His things. She had never realized how much intimacy there was in being able to see the mundane details of a person’s life, not until she had been introduced to Miles in this slow, backward way. She’d had sex with him before she’d gotten to see that his refrigerator was papered with New Yorker cartoons and photographs, before she’d had a chance to note that his dishes looked like hand-thrown pottery, before she’d glimpsed the T-shirt tossed over the chair or the stacks of unopened mail or the yellow do-it-yourself home-repair book.

He got out a loaf of thick-sliced multigrain bread, jars of mayo and mustard, a clamshell of fussy greens, waxed-paper deli packages of ham and provolone. He began assembling two sandwiches on those slightly warped, irregular plates, blue glaze over a stony-looking first coat.

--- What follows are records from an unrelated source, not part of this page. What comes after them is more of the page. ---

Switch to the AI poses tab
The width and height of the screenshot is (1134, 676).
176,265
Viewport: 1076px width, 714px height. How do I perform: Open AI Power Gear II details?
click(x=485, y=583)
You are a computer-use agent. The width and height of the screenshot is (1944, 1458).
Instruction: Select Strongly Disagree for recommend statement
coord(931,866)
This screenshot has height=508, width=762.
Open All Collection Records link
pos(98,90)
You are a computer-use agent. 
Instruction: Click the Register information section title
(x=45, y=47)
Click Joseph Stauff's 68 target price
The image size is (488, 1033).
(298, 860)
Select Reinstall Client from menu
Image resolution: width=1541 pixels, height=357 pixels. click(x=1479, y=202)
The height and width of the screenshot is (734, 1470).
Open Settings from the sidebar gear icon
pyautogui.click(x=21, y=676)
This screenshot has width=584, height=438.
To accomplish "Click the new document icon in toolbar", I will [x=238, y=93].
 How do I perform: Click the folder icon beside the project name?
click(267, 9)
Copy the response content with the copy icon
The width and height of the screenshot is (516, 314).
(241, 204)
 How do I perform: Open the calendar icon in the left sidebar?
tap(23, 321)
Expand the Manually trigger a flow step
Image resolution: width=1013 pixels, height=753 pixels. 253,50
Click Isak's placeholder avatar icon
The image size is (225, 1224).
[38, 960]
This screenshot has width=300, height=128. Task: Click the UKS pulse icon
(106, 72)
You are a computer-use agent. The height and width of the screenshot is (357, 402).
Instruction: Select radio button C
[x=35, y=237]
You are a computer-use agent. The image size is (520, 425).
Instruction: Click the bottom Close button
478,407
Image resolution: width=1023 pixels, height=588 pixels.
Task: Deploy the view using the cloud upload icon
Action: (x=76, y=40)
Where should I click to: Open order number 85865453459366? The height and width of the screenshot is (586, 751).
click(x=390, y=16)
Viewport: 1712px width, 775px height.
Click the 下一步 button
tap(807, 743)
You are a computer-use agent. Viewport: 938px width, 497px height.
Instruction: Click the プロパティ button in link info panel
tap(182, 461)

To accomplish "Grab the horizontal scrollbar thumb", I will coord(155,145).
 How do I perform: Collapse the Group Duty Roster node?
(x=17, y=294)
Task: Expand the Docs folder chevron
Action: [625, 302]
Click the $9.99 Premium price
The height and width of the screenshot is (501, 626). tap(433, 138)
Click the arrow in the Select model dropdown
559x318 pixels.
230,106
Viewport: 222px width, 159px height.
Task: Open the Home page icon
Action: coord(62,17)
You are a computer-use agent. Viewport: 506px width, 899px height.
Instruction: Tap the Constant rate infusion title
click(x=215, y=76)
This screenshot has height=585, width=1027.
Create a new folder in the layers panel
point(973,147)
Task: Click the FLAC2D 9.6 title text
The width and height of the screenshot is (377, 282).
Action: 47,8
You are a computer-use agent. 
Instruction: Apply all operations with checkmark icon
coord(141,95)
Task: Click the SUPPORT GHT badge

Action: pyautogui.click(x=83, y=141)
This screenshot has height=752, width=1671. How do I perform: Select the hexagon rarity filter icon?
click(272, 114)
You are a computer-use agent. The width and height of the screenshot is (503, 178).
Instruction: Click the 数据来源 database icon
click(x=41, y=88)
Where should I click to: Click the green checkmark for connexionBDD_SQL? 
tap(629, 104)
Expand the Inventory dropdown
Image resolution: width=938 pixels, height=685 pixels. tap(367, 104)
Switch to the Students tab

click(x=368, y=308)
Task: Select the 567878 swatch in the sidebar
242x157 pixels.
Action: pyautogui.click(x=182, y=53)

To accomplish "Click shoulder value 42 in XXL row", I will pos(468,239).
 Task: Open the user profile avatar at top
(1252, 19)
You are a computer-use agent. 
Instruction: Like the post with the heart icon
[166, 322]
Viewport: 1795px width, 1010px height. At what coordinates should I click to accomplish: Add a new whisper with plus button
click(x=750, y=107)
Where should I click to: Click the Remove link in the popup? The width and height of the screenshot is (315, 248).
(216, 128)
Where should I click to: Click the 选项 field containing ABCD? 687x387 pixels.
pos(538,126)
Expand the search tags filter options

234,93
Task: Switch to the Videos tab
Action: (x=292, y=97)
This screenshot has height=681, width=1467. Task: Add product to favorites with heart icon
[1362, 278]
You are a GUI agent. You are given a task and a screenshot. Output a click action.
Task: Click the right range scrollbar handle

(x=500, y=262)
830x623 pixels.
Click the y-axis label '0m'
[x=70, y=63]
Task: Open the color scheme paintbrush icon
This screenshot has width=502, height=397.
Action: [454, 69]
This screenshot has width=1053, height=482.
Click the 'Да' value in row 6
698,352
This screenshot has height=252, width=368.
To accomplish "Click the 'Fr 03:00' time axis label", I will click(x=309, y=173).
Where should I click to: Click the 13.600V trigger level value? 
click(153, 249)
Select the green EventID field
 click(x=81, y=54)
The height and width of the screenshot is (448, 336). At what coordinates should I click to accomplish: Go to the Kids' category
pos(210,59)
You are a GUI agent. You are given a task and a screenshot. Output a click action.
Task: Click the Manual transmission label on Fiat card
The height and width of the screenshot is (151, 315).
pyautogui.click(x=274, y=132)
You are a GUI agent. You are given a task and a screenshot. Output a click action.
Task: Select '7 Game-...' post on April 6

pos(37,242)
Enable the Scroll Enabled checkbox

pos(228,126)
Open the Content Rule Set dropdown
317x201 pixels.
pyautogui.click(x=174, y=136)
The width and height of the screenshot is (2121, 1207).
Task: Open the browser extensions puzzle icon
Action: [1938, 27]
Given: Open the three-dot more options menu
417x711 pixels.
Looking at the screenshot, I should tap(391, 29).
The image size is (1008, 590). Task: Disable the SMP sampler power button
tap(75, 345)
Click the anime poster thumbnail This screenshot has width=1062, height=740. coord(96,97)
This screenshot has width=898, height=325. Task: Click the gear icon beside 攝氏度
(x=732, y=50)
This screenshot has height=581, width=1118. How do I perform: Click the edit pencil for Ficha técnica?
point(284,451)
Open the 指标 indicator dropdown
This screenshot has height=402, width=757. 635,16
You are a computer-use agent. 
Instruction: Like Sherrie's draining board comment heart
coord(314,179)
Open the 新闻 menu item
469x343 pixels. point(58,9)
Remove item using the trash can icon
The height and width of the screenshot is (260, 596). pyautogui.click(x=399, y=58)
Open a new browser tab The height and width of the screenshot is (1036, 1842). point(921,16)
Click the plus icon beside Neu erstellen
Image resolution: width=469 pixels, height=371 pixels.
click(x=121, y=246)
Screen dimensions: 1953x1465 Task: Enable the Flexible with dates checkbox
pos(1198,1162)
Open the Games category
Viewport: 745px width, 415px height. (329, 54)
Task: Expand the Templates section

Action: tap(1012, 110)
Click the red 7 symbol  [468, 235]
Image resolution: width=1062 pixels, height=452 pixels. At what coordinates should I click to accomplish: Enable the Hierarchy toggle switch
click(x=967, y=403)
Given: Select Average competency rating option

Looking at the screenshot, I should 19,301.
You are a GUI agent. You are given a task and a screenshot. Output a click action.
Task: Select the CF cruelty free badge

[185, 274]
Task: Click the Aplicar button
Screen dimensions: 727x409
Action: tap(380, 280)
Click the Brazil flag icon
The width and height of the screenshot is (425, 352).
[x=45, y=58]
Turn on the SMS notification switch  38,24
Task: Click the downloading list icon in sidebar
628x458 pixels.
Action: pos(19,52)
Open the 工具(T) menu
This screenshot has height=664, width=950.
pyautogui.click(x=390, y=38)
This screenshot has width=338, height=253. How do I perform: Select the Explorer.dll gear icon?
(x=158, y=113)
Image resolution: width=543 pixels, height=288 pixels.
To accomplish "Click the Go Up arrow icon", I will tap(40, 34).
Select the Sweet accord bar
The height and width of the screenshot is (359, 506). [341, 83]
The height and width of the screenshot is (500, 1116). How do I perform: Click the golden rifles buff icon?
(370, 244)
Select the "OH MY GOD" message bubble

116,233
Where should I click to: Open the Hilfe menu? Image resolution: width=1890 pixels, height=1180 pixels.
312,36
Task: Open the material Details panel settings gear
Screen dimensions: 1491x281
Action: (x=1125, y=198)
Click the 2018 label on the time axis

“Did someone make those for you?”

He lifted the tape on the lunch meat and spread the packages open. “My ex-fiancée was a potter.”

An ex-fiancée. The history behind the sad eyes? “The plates are beautiful.”

He didn’t volunteer more and she didn’t push it. “Do you want me to make my own sandwich?”

“Just as easy to make two as one. Unless you want to make it so you can decide how much of what you want?”

“Nah.”

She watched the flex and shift of the muscles and tendons in his forearms as he made the sandwiches, the dark hair straight and feathery but definitively masculine. He worked slowly, carefully, spreading mayo and mustard to the edges of the bread, distributing the lettuce evenly. The same guy who would cook dinner alone in the kitchen, who would run his dishwasher every night.

Hard to reconcile him with the guy who’d abandoned himself so completely to burying his face between her legs earlier. She loved that contradiction.

They ate sitting across from each other at the kitchen table. He took big, manly bites and chewed with his mouth closed. He got points for both of those features.

He swallowed and stared at her for a moment, and she knew something was about to happen even before he asked, “How long can you stay?”

As long as you want me to.

She was worried about this, this lack of caution on the part of her subconscious. It concerned her that it might say something against her better judgment. She’d open her mouth and words like that would fall out. Or she’d beg him for something. Like me as much as I like you.